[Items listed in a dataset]
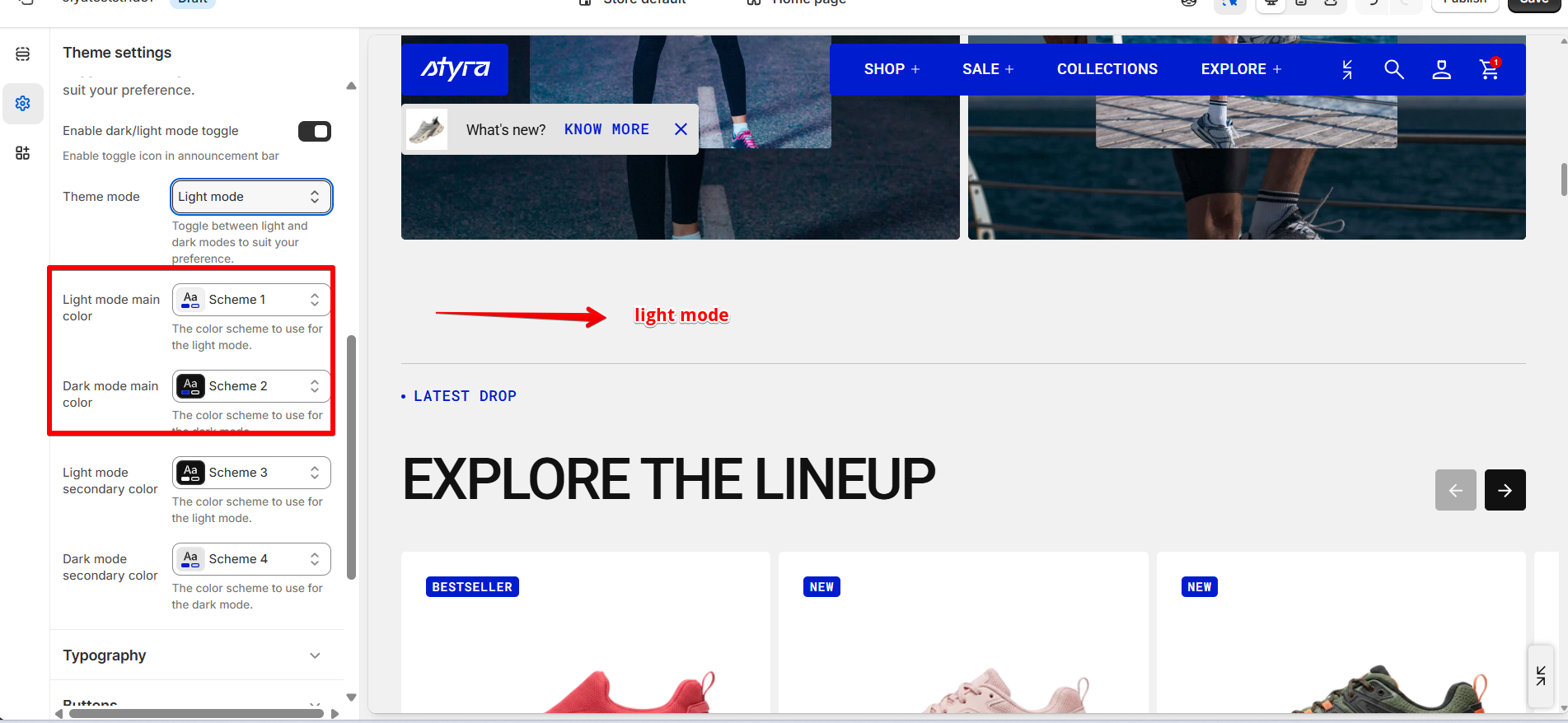Expand the Typography section
The width and height of the screenshot is (1568, 723).
pos(196,655)
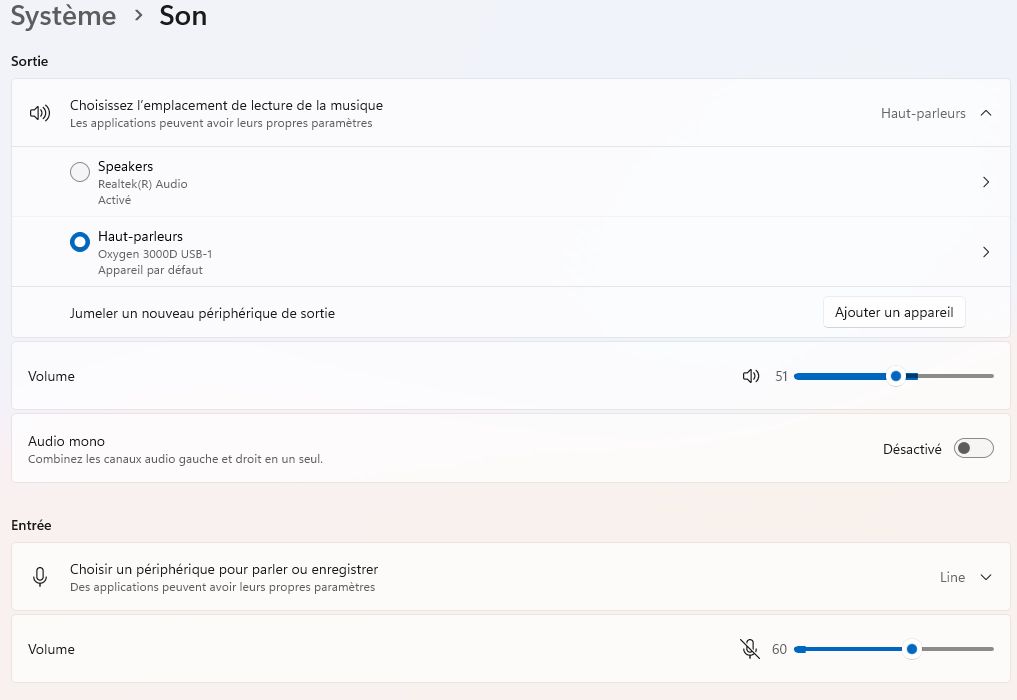Enable the Audio mono toggle
1017x700 pixels.
(x=974, y=449)
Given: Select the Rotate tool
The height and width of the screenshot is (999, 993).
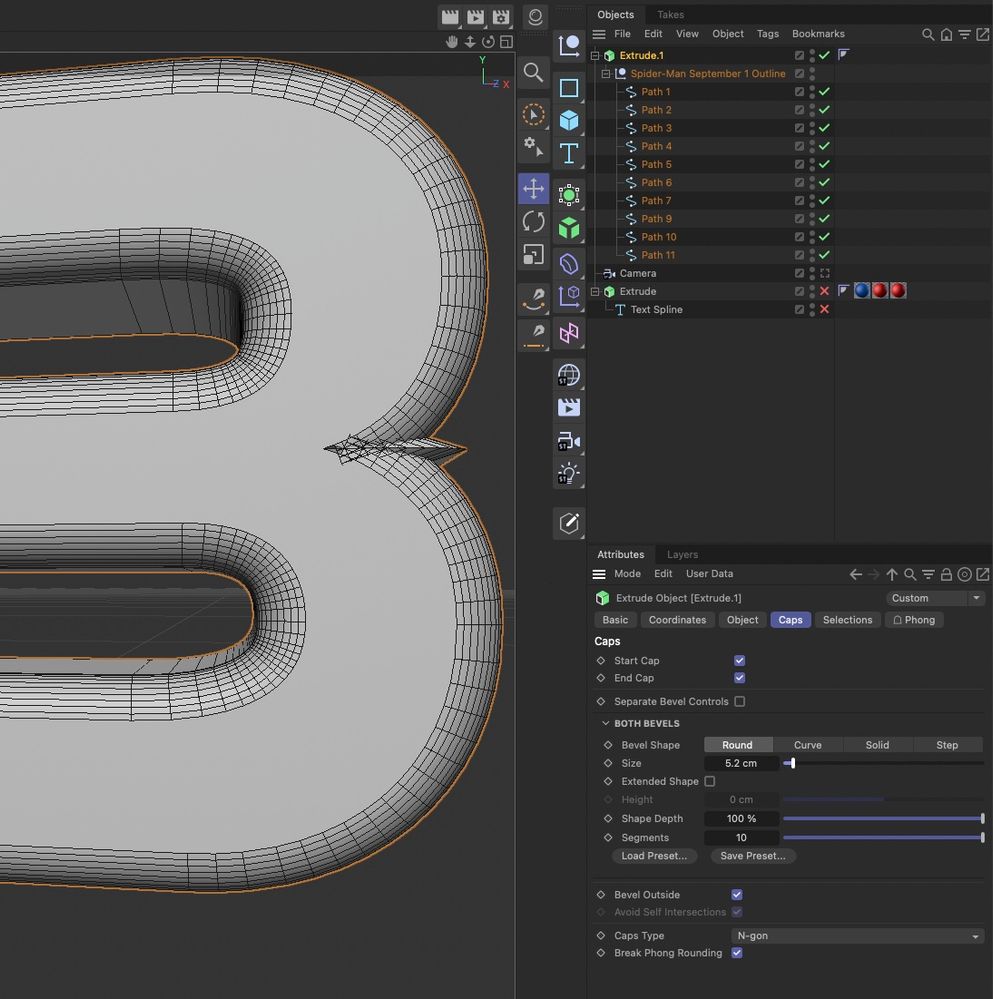Looking at the screenshot, I should point(533,221).
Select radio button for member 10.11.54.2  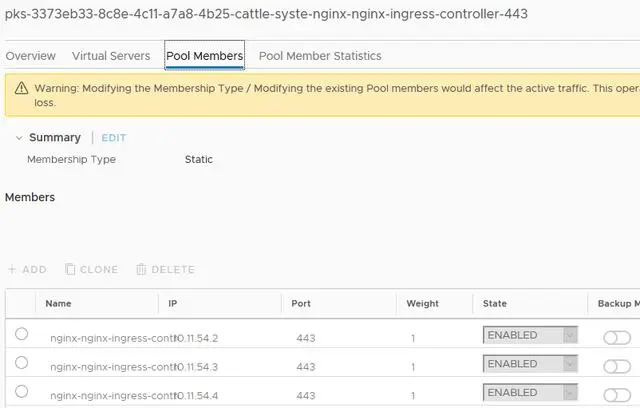(x=21, y=334)
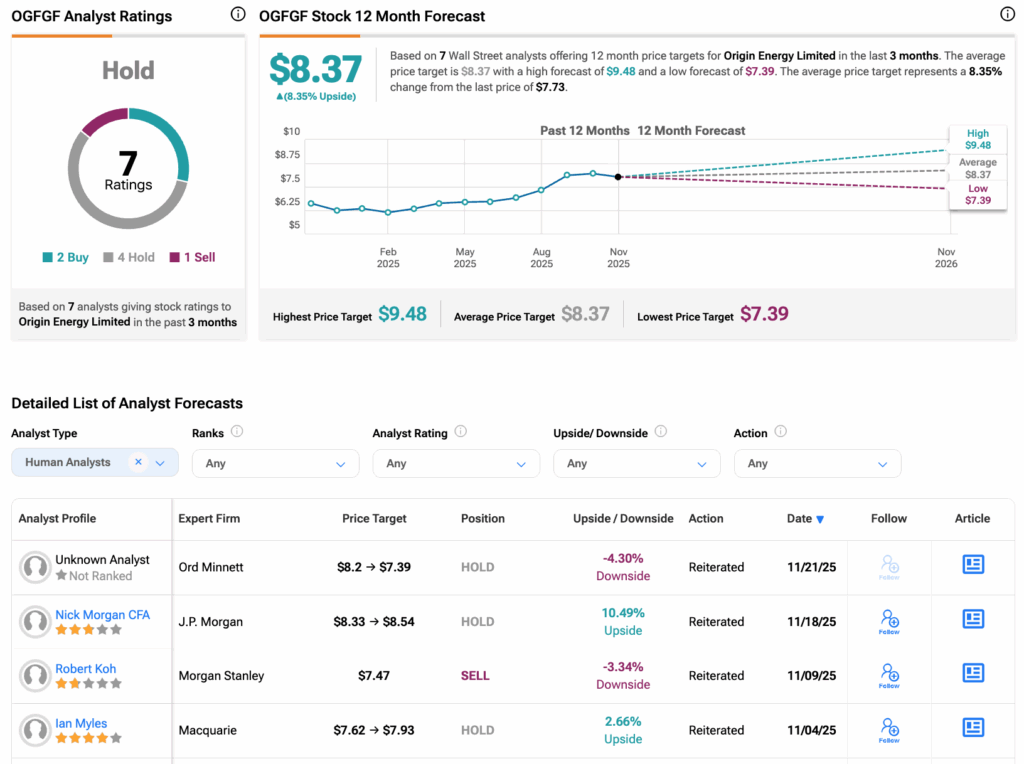Follow analyst Nick Morgan CFA
Image resolution: width=1024 pixels, height=764 pixels.
pos(889,620)
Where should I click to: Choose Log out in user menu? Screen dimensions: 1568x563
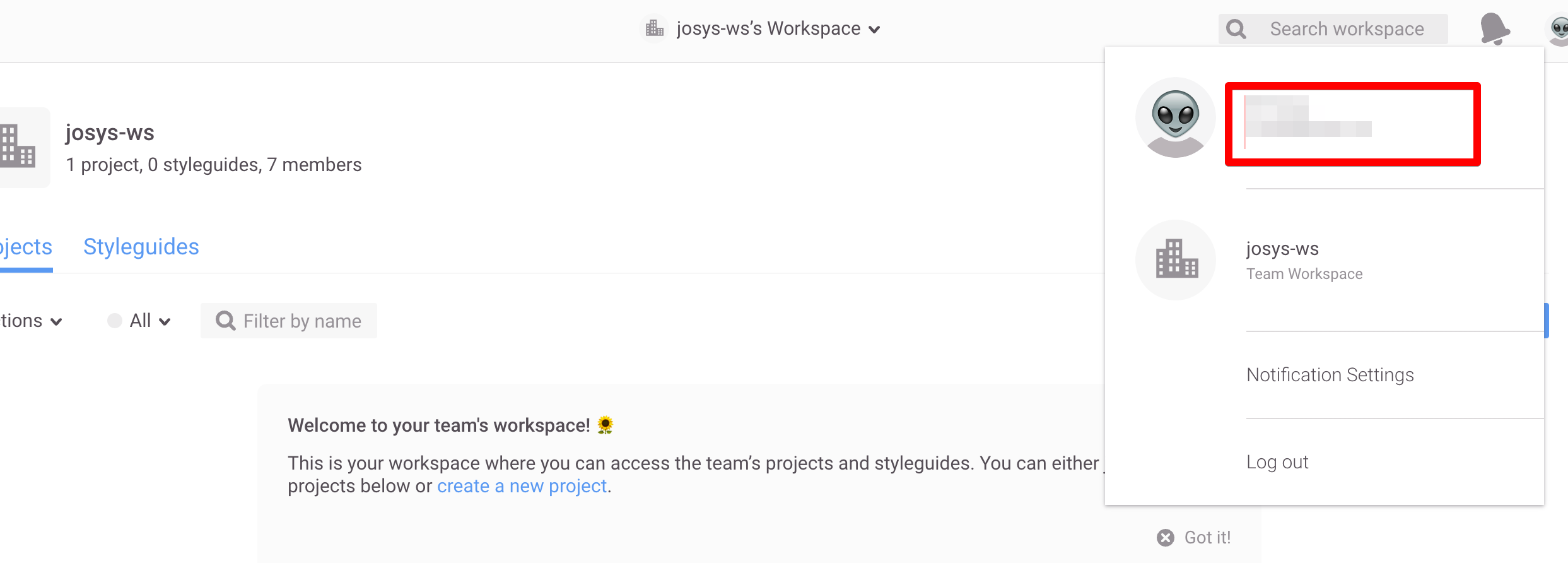(x=1277, y=462)
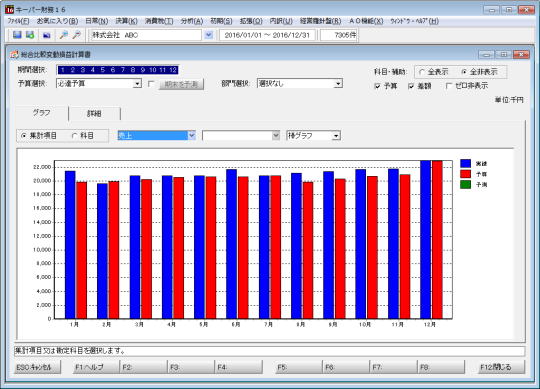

Task brief: Exactly as written, set down the lines from the line holding "Where should I" to the last line of the data, both ends included, pictures excluded.

Solution to the exercise:
Where should I click to: Choose Log out in user menu? Screen dimensions: 1568x563
(x=1277, y=462)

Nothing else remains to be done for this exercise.